- Stored data entries
== Segment start ==

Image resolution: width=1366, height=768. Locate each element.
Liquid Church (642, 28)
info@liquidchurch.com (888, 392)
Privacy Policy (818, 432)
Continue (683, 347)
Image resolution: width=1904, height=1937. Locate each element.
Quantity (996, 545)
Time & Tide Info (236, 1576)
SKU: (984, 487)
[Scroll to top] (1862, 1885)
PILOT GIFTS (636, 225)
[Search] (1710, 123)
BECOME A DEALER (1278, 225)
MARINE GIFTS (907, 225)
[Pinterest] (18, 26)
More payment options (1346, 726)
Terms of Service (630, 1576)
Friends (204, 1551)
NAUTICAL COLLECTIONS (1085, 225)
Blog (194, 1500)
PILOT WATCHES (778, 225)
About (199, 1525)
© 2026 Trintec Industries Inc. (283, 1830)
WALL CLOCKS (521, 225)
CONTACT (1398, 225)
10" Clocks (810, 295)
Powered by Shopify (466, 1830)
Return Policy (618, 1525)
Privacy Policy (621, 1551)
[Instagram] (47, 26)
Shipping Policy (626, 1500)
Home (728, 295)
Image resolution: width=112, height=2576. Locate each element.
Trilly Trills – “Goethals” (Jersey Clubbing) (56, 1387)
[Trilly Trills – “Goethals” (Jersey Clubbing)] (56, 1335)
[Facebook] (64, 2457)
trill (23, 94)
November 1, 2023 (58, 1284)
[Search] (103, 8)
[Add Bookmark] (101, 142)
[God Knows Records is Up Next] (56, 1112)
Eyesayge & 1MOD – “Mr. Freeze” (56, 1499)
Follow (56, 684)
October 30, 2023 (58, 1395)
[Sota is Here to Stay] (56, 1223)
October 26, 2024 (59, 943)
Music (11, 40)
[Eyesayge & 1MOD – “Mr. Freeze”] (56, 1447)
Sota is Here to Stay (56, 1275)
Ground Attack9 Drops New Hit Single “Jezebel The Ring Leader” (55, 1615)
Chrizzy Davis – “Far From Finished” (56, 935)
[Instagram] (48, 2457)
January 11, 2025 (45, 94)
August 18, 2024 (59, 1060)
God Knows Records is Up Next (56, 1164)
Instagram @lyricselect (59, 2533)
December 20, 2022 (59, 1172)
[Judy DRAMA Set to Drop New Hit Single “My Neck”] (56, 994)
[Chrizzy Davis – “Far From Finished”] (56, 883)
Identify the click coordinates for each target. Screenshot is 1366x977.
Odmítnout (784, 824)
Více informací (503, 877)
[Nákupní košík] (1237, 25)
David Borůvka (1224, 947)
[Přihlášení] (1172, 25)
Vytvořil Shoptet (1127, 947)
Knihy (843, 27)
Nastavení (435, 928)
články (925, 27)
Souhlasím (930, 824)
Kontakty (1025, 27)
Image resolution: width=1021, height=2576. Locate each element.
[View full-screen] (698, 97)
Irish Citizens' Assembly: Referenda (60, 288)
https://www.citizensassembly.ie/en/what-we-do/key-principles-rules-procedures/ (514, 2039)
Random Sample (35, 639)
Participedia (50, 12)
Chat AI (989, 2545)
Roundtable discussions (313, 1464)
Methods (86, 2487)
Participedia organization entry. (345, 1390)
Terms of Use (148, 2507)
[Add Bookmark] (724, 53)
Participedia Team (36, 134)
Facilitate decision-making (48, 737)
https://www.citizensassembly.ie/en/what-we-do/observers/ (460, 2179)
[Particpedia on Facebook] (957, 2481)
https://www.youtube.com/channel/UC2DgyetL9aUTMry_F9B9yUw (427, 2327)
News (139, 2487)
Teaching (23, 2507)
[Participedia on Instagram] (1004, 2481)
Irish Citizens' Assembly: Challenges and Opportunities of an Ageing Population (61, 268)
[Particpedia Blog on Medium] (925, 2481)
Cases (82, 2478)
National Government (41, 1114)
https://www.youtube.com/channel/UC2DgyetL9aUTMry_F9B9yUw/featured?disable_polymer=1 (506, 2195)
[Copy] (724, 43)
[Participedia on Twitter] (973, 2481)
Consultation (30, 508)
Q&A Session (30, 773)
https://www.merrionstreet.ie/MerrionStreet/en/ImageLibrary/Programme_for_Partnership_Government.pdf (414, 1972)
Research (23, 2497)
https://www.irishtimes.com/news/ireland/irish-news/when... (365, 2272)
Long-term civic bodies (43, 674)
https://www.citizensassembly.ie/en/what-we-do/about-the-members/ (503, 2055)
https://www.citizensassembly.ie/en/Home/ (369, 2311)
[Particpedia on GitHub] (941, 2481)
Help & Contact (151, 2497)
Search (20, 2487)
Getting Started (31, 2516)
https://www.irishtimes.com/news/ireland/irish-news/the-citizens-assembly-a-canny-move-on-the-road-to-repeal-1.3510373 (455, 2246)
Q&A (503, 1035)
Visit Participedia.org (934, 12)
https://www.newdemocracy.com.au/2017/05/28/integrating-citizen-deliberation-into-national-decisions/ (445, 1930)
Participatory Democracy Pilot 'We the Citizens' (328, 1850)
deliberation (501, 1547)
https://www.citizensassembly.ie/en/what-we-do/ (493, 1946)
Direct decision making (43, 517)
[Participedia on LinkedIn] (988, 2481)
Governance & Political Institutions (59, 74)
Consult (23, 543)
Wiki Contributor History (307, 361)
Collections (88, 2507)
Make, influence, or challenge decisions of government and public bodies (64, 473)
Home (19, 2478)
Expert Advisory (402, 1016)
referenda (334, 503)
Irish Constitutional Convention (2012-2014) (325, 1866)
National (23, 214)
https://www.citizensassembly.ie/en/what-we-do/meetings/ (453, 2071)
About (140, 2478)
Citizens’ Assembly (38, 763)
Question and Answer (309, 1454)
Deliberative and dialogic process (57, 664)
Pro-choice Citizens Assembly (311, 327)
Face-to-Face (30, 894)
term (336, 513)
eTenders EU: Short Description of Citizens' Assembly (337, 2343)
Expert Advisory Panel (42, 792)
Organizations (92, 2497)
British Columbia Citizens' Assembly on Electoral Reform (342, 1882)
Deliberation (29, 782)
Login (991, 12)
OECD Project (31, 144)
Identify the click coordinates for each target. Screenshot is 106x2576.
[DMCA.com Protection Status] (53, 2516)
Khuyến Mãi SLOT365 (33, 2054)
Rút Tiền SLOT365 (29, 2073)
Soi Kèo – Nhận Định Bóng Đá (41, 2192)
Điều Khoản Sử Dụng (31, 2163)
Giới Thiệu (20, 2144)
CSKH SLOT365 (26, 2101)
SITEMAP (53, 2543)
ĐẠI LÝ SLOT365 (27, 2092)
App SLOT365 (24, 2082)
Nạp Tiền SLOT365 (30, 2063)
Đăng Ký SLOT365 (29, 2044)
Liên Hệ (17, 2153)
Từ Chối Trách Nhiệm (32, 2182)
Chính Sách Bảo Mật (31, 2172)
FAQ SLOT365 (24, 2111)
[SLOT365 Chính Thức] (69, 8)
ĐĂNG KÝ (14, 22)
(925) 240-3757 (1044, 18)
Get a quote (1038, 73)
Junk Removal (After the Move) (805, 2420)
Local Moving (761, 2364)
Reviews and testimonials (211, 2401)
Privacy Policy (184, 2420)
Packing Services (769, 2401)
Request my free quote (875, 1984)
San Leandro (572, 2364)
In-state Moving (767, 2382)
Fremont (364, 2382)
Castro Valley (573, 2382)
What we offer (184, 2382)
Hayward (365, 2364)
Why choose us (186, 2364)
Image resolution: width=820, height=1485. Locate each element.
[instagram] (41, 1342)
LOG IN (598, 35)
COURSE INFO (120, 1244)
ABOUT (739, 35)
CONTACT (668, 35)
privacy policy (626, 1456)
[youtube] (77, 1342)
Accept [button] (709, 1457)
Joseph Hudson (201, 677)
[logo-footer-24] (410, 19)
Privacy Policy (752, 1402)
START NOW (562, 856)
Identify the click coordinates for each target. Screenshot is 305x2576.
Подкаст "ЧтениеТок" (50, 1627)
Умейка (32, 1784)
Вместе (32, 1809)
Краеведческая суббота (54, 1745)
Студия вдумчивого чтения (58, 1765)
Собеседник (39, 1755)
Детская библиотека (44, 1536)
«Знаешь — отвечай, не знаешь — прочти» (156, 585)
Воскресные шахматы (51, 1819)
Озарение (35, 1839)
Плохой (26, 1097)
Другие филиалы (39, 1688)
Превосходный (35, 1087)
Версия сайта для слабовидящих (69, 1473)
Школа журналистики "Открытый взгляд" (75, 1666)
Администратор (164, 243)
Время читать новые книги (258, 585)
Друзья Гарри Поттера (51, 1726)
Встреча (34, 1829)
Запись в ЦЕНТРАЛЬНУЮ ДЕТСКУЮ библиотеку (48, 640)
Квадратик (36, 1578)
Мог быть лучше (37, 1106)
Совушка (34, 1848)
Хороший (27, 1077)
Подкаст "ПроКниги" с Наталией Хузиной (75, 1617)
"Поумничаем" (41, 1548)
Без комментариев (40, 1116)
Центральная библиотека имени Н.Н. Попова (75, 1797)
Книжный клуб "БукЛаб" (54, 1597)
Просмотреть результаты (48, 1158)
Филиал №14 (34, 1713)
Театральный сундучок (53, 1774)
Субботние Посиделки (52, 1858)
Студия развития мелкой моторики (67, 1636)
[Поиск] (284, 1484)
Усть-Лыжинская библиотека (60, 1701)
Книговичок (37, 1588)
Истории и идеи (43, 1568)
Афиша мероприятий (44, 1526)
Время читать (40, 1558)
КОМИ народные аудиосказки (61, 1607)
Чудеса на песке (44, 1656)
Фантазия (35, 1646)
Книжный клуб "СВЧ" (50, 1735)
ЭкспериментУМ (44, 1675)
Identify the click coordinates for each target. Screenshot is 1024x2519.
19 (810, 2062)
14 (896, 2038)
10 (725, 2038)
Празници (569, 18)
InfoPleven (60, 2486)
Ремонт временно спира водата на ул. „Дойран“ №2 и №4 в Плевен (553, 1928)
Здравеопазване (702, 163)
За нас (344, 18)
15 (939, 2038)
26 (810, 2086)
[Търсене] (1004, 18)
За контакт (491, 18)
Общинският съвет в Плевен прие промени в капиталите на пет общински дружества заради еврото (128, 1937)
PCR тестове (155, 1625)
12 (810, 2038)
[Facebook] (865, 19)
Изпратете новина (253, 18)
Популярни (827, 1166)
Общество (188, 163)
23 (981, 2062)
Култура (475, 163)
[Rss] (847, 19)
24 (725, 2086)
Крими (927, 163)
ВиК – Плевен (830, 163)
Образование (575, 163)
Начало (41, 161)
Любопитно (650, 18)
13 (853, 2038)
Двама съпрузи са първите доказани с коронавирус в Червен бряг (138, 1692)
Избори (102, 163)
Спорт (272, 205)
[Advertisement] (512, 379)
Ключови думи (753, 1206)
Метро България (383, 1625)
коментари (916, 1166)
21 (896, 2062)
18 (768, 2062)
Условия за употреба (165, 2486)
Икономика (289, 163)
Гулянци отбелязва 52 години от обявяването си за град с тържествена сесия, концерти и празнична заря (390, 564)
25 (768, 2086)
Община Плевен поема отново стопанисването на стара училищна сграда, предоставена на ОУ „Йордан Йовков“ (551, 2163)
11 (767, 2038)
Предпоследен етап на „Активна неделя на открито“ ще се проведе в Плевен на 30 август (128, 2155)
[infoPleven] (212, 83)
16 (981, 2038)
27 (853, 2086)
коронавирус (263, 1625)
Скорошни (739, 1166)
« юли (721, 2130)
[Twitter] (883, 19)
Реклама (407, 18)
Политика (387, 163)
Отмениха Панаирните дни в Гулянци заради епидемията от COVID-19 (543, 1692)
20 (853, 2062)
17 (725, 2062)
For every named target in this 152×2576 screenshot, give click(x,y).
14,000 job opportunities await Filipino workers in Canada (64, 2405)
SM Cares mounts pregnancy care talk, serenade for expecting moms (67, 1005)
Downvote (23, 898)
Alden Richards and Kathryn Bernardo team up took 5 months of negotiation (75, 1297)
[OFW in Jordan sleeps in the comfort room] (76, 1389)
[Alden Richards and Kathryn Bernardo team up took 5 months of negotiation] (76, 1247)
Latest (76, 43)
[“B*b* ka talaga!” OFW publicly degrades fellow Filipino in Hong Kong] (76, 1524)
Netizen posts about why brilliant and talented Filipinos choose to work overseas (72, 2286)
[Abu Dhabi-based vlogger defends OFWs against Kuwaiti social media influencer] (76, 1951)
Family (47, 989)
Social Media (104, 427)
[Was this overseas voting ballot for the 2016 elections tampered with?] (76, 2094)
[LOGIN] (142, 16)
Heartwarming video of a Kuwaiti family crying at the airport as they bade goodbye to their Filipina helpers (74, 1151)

== Segment end ==

- Task to carry out
Output the lines of the records above exactly as they appear, from the line containing "Screenshot is 305x2576." through the line containing "InfoPleven (60, 2486)".

- The completed task
Identify the click coordinates for each target. Screenshot is 305x2576.
Подкаст "ЧтениеТок" (50, 1627)
Умейка (32, 1784)
Вместе (32, 1809)
Краеведческая суббота (54, 1745)
Студия вдумчивого чтения (58, 1765)
Собеседник (39, 1755)
Детская библиотека (44, 1536)
«Знаешь — отвечай, не знаешь — прочти» (156, 585)
Воскресные шахматы (51, 1819)
Озарение (35, 1839)
Плохой (26, 1097)
Другие филиалы (39, 1688)
Превосходный (35, 1087)
Версия сайта для слабовидящих (69, 1473)
Школа журналистики "Открытый взгляд" (75, 1666)
Администратор (164, 243)
Время читать новые книги (258, 585)
Друзья Гарри Поттера (51, 1726)
Встреча (34, 1829)
Запись в ЦЕНТРАЛЬНУЮ ДЕТСКУЮ библиотеку (48, 640)
Квадратик (36, 1578)
Мог быть лучше (37, 1106)
Совушка (34, 1848)
Хороший (27, 1077)
Подкаст "ПроКниги" с Наталией Хузиной (75, 1617)
"Поумничаем" (41, 1548)
Без комментариев (40, 1116)
Центральная библиотека имени Н.Н. Попова (75, 1797)
Книжный клуб "БукЛаб" (54, 1597)
Просмотреть результаты (48, 1158)
Филиал №14 (34, 1713)
Театральный сундучок (53, 1774)
Субботние Посиделки (52, 1858)
Студия развития мелкой моторики (67, 1636)
[Поиск] (284, 1484)
Усть-Лыжинская библиотека (60, 1701)
Книговичок (37, 1588)
Истории и идеи (43, 1568)
Афиша мероприятий (44, 1526)
Время читать (40, 1558)
КОМИ народные аудиосказки (61, 1607)
Чудеса на песке (44, 1656)
Фантазия (35, 1646)
Книжный клуб "СВЧ" (50, 1735)
ЭкспериментУМ (44, 1675)
Identify the click coordinates for each target. Screenshot is 1024x2519.
19 (810, 2062)
14 (896, 2038)
10 (725, 2038)
Празници (569, 18)
InfoPleven (60, 2486)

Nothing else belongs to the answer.